I would greatly appreciate any advice on attempting this question. References to any textbook would also be helpful.
Consider the probability space $(\Omega,\mathcal{F},P)$ with $\Omega = [0,1]$, $\mathcal{F}$ the $\sigma$-algebra of Borel sets, and $P$ the Lebesgue measure. Define the sequence $X_n$ by
$X_{2n} = (0 \text{ if } \omega < \frac{1}{2} ; 1 \text{ if } \omega \ge\frac{1}{2})$ and
$X_{2n+1} = (1 \text{ if } \omega < \frac{1}{2}; 0 \text{ if } \omega \ge \frac{1}{2})$.
Show that $X_n$ converges in distribution, but does not converge in probability.
I apologize for the bad typesetting, I am not fully proficient in LaTex.
Best Answer
$X_{2n}$ is the indicator of $[\frac{1}{2},1]$ and $X_{2n+1}$ is the indicator of $[0,\frac{1}{2})$, then
$$P(X_{2n}=1)=P \left(\{\omega:\omega\in[\frac{1}{2},1]\}\right)=\frac{1}{2}=P(X_{2n}=0)$$ $$P(X_{2n+1}=1)=P \left(\{\omega:\omega\in[0,\frac{1}{2})\}\right)=\frac{1}{2}=P(X_{2n+1}=0)$$
Now, let $F_{2n}(x)$ be the distribution function, then $F_{2n}(x)=P(X_{2n}\leq x)=1$ if $x=1$, and is $\frac{1}{2}$ if $x\in[0,1)$. For $F_{2n+1}(x)$ you have the same distribution function. Therefore $F_n$ does not depend on $n$, then is constant, which implies convergence in distribution.
Now, to proof it does not converge in probability, assume the contrary, i.e. there exists $X$ such that $\lim P(|X_n-X|>\epsilon)\to 0$. Because the limit is unique and convergence in distribution implies convergence in probability, you have that the distribution function of $X$ is the one you obtained before, therefore $X$ only takes two values, $0$ and $1$, and both with the same probability ($\frac{1}{2}$).

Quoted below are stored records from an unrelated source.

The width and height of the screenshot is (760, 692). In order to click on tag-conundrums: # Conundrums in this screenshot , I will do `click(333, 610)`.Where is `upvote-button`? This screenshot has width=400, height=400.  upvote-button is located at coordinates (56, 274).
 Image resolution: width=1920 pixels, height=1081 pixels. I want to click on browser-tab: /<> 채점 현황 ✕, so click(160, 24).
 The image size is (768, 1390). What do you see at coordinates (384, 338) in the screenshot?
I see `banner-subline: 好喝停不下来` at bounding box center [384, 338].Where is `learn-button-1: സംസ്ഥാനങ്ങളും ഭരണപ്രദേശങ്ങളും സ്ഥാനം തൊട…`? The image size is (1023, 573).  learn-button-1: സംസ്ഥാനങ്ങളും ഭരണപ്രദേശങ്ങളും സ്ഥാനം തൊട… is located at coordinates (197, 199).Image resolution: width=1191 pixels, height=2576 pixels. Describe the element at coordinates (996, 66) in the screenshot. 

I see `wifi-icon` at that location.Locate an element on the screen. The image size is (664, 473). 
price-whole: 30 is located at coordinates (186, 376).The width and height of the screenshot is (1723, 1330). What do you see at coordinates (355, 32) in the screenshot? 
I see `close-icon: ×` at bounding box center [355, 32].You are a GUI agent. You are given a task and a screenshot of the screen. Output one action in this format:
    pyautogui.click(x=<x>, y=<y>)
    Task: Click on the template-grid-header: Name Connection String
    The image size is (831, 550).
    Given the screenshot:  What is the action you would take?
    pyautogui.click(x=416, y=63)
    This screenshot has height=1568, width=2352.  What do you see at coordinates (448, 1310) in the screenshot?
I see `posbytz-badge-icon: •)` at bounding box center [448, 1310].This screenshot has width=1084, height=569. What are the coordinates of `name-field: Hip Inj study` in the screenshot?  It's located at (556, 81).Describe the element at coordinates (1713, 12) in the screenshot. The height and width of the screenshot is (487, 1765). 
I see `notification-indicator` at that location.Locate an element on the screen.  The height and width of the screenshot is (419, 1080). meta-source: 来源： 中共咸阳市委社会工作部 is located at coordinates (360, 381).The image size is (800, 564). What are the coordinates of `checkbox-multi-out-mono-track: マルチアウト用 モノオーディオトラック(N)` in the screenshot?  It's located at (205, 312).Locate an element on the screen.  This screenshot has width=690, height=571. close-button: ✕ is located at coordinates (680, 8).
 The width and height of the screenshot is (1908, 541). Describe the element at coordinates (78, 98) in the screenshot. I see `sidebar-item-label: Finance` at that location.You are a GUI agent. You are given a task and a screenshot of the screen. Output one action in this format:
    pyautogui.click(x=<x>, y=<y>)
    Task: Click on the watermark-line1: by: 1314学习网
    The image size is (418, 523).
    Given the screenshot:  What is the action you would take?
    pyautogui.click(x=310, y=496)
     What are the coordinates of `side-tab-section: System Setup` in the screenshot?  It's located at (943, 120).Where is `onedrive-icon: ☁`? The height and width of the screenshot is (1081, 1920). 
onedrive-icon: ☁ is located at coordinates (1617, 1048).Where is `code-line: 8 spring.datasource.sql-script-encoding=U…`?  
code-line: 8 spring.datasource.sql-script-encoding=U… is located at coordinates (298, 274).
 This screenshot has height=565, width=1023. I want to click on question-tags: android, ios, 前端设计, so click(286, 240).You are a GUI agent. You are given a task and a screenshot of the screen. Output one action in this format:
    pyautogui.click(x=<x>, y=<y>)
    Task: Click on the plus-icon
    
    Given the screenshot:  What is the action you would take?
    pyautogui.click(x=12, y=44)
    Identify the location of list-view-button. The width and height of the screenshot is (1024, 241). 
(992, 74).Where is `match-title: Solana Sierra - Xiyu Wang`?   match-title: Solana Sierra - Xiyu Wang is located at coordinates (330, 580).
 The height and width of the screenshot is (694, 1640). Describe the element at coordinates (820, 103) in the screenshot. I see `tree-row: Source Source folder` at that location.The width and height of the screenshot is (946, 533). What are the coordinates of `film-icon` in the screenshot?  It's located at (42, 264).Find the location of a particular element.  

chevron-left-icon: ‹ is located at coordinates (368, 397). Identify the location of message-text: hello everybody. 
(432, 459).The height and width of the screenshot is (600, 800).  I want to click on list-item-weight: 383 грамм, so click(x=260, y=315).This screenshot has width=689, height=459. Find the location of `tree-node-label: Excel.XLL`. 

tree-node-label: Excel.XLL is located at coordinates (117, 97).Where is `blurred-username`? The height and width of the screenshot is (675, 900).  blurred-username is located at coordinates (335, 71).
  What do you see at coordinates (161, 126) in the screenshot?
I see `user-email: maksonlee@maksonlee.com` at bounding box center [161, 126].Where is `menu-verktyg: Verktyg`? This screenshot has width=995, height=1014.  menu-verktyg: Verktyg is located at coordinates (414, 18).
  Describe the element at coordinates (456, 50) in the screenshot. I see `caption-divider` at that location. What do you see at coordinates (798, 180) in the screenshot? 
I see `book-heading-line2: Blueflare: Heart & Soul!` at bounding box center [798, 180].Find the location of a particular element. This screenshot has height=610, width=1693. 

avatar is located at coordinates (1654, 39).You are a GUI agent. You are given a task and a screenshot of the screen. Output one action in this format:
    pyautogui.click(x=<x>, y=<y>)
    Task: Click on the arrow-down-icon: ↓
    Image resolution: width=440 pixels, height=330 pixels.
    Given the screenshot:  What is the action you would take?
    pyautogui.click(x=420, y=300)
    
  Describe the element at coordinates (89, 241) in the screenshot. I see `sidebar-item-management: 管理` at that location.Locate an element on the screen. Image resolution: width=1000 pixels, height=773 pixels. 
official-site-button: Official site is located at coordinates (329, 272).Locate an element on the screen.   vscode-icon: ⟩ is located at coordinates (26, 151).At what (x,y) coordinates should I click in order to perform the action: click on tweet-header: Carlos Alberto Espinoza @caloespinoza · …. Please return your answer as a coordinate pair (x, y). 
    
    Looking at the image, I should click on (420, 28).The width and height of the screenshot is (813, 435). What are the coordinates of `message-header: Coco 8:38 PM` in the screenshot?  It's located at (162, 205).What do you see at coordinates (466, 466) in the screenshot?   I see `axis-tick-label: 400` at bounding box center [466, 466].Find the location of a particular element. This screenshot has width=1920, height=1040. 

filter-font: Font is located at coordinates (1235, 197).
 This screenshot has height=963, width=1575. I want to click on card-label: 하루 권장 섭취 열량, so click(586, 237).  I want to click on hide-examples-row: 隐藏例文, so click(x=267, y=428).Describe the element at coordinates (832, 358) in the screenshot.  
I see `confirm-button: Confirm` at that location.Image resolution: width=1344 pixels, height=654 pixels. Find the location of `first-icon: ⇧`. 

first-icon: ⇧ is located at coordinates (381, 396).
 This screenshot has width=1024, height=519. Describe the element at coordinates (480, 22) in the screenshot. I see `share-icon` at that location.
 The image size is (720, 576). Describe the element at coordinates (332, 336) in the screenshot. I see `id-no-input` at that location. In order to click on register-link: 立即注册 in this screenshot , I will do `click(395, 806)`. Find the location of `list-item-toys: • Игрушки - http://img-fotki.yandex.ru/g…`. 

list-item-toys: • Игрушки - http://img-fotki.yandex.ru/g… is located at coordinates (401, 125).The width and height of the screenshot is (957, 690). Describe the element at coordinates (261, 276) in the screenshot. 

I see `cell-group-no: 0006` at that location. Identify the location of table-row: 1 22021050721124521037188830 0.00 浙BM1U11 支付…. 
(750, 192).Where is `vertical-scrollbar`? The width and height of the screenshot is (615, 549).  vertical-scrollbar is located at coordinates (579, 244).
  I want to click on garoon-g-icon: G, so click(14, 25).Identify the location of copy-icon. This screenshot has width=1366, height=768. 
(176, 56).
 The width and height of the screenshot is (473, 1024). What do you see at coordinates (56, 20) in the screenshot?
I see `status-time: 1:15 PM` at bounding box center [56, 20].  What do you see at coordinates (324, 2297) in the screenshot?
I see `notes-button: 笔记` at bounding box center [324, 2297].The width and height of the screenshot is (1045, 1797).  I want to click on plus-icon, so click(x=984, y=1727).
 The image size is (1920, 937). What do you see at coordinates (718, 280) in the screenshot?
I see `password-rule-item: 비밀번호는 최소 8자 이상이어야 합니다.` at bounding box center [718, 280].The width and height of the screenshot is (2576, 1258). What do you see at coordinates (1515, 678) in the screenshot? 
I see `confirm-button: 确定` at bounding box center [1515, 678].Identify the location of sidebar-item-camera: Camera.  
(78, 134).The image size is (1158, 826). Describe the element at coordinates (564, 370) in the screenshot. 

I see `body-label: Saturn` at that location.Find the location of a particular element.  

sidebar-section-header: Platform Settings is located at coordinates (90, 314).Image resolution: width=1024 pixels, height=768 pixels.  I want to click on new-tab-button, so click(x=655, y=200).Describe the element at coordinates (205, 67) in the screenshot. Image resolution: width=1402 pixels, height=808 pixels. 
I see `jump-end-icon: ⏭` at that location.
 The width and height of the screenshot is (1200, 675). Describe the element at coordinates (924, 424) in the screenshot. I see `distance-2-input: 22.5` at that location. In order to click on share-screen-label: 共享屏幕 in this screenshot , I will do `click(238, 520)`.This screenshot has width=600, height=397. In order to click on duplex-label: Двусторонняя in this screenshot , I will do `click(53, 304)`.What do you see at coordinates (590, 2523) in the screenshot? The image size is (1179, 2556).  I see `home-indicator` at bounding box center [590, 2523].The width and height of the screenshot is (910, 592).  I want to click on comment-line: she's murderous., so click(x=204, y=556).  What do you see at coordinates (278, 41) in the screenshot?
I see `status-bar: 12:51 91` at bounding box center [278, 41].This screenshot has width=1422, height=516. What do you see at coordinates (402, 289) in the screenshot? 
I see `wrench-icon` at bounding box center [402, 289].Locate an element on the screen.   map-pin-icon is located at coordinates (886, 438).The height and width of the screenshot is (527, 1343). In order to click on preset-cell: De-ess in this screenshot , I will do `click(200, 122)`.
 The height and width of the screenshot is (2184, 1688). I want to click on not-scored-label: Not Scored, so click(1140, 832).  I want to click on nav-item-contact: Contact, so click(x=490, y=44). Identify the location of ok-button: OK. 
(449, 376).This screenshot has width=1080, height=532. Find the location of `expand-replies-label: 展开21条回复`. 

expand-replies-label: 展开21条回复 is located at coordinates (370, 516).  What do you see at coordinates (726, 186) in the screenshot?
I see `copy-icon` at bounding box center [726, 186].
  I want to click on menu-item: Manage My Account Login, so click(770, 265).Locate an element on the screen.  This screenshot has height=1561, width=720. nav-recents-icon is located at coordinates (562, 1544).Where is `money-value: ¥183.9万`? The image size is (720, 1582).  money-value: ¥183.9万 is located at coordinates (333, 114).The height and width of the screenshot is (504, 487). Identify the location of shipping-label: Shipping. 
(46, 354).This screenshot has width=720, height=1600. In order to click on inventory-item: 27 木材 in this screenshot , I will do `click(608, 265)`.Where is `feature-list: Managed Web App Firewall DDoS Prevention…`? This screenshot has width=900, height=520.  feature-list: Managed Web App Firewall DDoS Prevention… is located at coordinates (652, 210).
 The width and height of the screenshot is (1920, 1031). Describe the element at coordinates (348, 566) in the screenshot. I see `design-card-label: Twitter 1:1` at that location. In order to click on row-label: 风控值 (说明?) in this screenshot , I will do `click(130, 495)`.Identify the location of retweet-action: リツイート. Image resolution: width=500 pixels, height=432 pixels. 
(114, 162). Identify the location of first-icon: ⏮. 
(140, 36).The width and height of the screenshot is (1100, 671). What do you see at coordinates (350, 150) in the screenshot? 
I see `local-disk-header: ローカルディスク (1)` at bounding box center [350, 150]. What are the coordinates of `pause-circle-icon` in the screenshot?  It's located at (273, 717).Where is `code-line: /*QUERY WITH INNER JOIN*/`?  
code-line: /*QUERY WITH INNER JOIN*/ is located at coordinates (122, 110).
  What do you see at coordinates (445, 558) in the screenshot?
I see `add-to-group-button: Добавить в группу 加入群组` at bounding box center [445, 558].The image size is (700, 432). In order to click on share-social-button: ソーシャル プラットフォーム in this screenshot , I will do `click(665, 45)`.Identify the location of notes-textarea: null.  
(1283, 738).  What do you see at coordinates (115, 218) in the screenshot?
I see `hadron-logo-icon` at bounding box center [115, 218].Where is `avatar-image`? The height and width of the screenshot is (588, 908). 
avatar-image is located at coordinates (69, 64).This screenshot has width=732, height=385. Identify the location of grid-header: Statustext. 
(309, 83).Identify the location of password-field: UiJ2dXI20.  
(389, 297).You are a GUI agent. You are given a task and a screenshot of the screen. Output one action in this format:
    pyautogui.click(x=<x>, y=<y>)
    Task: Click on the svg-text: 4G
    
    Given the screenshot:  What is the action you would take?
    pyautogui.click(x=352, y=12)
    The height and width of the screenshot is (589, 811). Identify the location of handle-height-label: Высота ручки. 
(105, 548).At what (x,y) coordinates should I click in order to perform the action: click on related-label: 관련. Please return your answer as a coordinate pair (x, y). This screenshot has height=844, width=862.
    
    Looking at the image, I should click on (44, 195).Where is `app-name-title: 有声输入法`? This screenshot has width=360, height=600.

Note that convergence in probability implies that $X_{2n}$ and $X_{2n+1}$ both converge in probability to $X$, so $X_{2n}-X_{2n+1}$ converges to $0$ in probability, however, $X_{2n}-X_{2n+1}$ does not converge in distribution to $0$ which is a contradiction because convergence in probability implies convergence in distribution.